Campaigning on reserving the standards was a typically hollow vote-grabbing move from National; the kind of politics that encourages you not to think too hard, just be outraged. ‘Don’t let the nanny state take away your lightbulbs’ – it’s enough to stir the brain-dead reactionary in all of us.
Just as predictable as National’s pre-election bluster is their post-election back-down. The fact is there was never anything extreme about the improvement in light-bulb standards that most incandescent bulbs can’t match: the Government sets standards for all kinds of consumer goods for safety and environmental reason among others (that’s why you can’t get CFCs in your refrigerator anymore). We are actually behind the rest of the world in raising our standards and will look positively Luddite if we lower them again. In fact, the choice to buy incandescent bulbs is going to be taken away from us soon enough because China produces 70% of the world’s supply and has already banned their use domestically. So, National will move quickly to get this inevitable flip-flop out of the way so the voters forget.
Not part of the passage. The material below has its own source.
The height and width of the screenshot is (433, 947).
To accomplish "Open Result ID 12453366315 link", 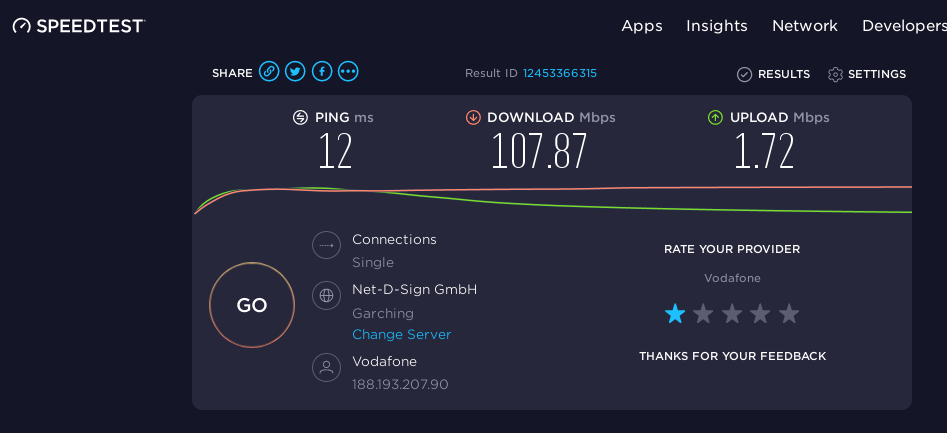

Now, we can’t blame National too much for cynically exploiting this issue then back-flipping any more than one can blame a polar bear for eating baby seals; it’s just what they do and they’ll do it as long as they can do it successfully. What is disappointing, though, is that they are allowed to get away with, first, the electioneering stunt and, soon, the back-flip.
Only one group has the power to effectively expose and disarm cynical electioneering. But the media’s ping-pong excuse for objectivity failed because it can’t point out that one side of the argument is complete bollocks. Worse, we had excitable columnists comparing the light-bulb standards to the third Labour Government’s public health regulations that (among a whole slew of other things) banned cats from dairies, which National used to whip up the knee-jerk conservatives. In a bizarre reading of history, they claimed banning cats from dairies had cost Labour re-election in 1975 and light-bulbs would do the same in 2008 – they failed to ask whether National’s promise was the right thing for New Zealand or likely to be kept by a National government. The fact that parties are permitted by the way the media reports politics to get away with this kind of dishonest crap is an indictment on the industry that is meant to perform a crucial role in informing us and protecting our democracy*.
Well, that notwithstanding, it looks like those excitable columnists’ comparison between the incandescent ban and the cat ban was valid but in a way they perhaps didn’t foresee. After all, when was the last time you saw a cat in a dairy?
*[I wonder if the media bigwigs have realised that it is this failure of duty that is driving people away from the mainstream media to the blogs for their political analysis]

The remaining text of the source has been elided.